[SOURCE TEXT — start]
Author: Posttime:2018-01-08 09:13:14

THE Hong Kong-Zhuhai-Macau Bridge will open once tests have been completed and the arrangements of customs and health inspections have been finalised. But the structure is ready and its official opening is not far away.

With a total length of 55 kilometres the mega bridge is the longest and most technically advanced in China. It is also the most expensive, estimated at US$17 billion, reported Hong Kong Economic Journal.
For the 6.7 kilometre underwater tunnel section, builders laid 33 sections of tunnel on the bed of the Pearl River, each weighing as much as an aircraft carrier.
During a public hearing in Zhuhai on December 21 organised by the Guangdong Development and Reform Commission (GDRC) officials said that they expect annual traffic flow of 21 million vehicle/journeys and annual income of CNY2.2 billion (US$338.29 million) over the first 30 years. They did not say when or if they would recover the investment cost.
Others at the hearing said that official projections of 65,000 vehicles a day using the bridge were too optimistic, given that there would be in future five bridges and tunnels that cross the Pearl River.
GDRC put forward two pricing plans. In both, private vehicles and taxis would pay CNY150 to cross the bridge, cargo trucks CNY115 and ordinary trucks CNY60. Coaches would pay CNY200 in one plan and CNY450 in the other.
[SOURCE TEXT — finish]
● YOUR OBJECTIVE
Quote the passage from the bridge article starting at "THE Hong Kong-Zhuhai-Macau" up to and including "Kong Economic Journal.".
[DATASET — start]
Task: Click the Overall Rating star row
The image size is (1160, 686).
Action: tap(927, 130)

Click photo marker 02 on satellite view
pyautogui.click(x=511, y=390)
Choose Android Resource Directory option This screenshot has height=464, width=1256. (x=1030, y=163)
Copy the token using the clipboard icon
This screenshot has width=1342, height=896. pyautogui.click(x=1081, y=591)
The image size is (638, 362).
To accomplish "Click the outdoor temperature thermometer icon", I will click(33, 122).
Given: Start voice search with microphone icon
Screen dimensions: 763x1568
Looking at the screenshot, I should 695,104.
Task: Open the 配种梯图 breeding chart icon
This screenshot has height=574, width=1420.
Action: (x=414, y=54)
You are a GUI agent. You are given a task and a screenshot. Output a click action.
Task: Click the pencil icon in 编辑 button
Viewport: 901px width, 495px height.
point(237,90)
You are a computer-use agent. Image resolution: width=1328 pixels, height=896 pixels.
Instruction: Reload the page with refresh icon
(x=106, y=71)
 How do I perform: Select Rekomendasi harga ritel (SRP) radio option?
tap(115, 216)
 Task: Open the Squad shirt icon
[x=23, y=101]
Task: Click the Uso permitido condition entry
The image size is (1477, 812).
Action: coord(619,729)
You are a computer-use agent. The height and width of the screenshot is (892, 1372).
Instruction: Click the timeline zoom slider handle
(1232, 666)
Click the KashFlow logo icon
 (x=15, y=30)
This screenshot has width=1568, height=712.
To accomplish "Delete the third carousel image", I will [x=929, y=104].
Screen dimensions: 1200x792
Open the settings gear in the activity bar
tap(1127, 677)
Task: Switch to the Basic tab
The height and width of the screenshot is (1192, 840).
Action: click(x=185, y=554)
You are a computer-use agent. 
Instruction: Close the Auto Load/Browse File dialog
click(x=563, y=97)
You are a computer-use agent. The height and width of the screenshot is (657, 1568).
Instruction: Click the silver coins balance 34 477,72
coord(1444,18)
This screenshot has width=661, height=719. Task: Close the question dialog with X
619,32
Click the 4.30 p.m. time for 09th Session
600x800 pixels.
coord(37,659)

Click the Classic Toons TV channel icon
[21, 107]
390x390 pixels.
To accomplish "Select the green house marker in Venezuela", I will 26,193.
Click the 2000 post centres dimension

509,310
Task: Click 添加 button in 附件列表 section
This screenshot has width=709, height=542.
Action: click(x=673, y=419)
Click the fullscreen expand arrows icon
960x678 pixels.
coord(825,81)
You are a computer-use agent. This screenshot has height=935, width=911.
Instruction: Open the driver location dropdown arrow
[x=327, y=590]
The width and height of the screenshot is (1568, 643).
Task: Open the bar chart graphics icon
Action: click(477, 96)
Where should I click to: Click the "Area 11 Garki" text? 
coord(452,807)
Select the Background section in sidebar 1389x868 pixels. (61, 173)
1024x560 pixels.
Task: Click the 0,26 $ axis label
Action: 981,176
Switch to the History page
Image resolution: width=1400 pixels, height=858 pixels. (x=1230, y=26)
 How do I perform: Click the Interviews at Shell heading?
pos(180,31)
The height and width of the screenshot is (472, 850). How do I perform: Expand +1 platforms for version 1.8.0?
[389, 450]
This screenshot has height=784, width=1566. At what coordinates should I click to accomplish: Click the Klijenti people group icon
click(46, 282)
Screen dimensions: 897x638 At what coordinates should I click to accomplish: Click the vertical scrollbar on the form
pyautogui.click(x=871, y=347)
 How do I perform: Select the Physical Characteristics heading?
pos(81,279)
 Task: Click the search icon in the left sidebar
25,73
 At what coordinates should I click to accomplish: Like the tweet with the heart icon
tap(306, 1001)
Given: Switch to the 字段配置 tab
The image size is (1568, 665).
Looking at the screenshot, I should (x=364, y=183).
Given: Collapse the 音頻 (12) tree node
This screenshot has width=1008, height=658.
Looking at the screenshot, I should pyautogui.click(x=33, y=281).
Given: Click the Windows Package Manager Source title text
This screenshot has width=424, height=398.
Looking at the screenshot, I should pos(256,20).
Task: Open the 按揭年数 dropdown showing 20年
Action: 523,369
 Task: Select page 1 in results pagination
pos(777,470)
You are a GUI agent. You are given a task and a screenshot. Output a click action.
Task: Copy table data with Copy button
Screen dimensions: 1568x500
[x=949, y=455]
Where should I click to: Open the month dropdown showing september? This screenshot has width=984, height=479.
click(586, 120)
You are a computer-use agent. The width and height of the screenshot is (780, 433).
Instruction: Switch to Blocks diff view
[DATASET — finish]
● OUTPUT BELOW
THE Hong Kong-Zhuhai-Macau Bridge will open once tests have been completed and the arrangements of customs and health inspections have been finalised. But the structure is ready and its official opening is not far away.

With a total length of 55 kilometres the mega bridge is the longest and most technically advanced in China. It is also the most expensive, estimated at US$17 billion, reported Hong Kong Economic Journal.